How can you encourage self-directed learning, even in an instructor-led training session? Augmented reality (AR) is a technology that embeds multimedia web elements and graphics into real objects. AR can help you make your hard copy presentation materials more memorable to successfully meet learning objectives while learners interact with the real world.
AR Started in L&D
The first virtual reality (VR) and AR system is credited to Ivan Sutherland. However, the term augmented reality was coined by Tom Caudell and David Mizell in the early 1990s, while they were working for Boeing. They invented a head-mounted device that superimposed digital wire diagrams onto the real panels, helping engineers and technicians accurately assemble wiring.

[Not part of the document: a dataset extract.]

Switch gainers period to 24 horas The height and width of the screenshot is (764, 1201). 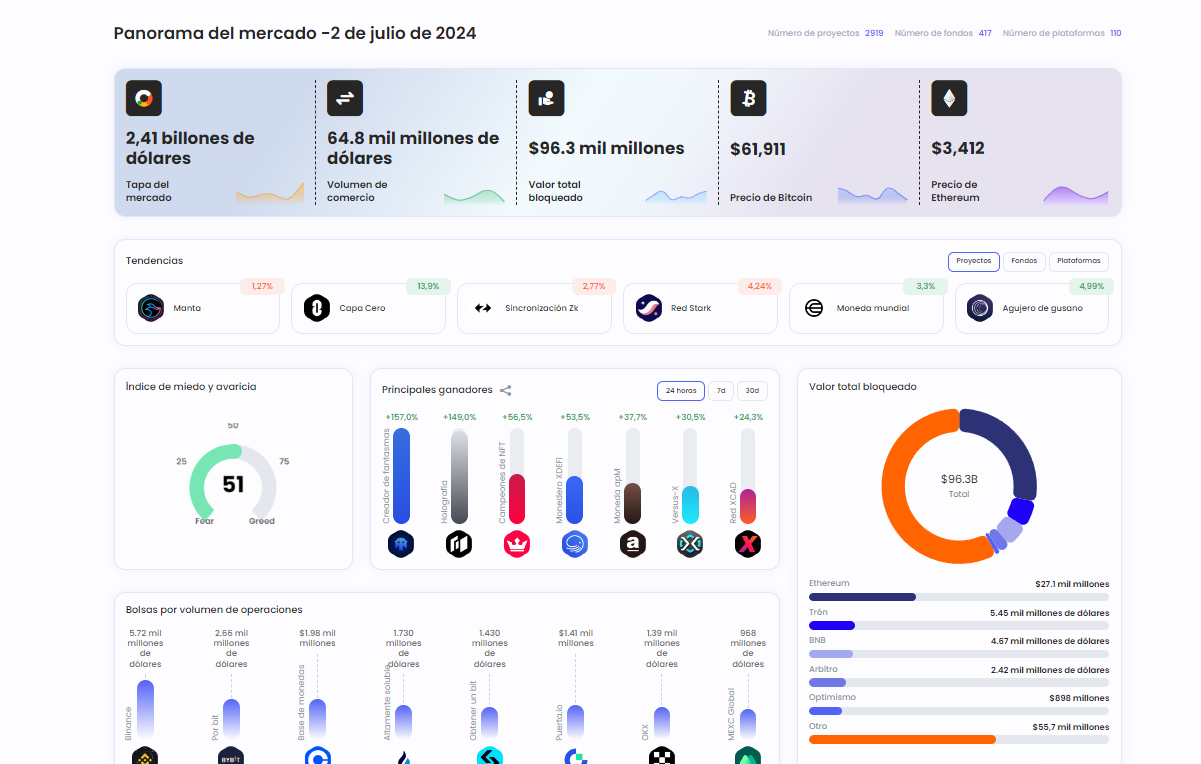point(681,390)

AR then became a technology heavily researched in academia throughout the 1990s. The evolution of mobile technology and computer processing power has now catapulted it into the mainstream.
VR vs. AR
It’s important to understand that although related, virtual and augmented reality are two different technologies. Virtual reality works as a computer-generated simulation of the real world, hence its name. Augmented reality enhances the user’s view of the real world with overlays of computer-generated multimedia. AR allows users to interact with the real world through a device, such as a smartphone. Game apps such as Pokemon Go, for example, take advantage of GPS and video cameras so users can interact with their physical location.
Training With AR
One of the biggest challenges in L&D is to engage employees in instructor-led training (ILT) courses and maintain a decent amount of self-directed learning. Here are some strategies to incorporate AR materials to enhance the user experience during ILT.
Onboarding Tour. Instead of showing a slide of company common areas to a new group of employees, let them use your onboarding application on their cell phones to receive notifications based on their location as they tour common areas. This could save a ton of time; trainers would no longer have to repeat the same information with each batch of new hires.
Guided Assembly. Are you training hands-on subjects in which learners need to assemble a device? Instead of talking about it, let them actually do it using AR-enriched job aids or even tracking cues that would activate when the users view the device with a camera phone. A simulation of parts and how they connect can be revealed to add more context to the learning objective.
Escape Room. Escape room–like attractions are common team-building exercises, and companies pay good money to send their teams to them. Why not give a group of learners one device, which they would have to use to find clues to solve business problems together using AR elements? Digital videos, images, and articles can be mapped to walls, posters, and other objects in a room.
Where to Start?
It’s easy and affordable to make your own augmented reality materials. Here are the more user-friendly ones I’ve found; these products require no programming or coding:
• ZapWorks by Zappar does a great job of helping you create AR elements to embed into images or digital documents for less than $45 per month. This product has a 30-day free trial and many video tutorials to speed up your learning.
• Aurasma is a great application and community of AR enthusiasts sharing their “auras,” or AR designs, which can be created free with the Aurasma studio web app. Other users can view shared auras using the mobile app. This app provides different desktop interfaces for marketing, education, and development.
The ability to interact with digital elements on physical objects or locations can be of great use in various training scenarios. Today’s prevalence of mobile devices and better computing power makes AR a reality we should all strive to integrate into L&D.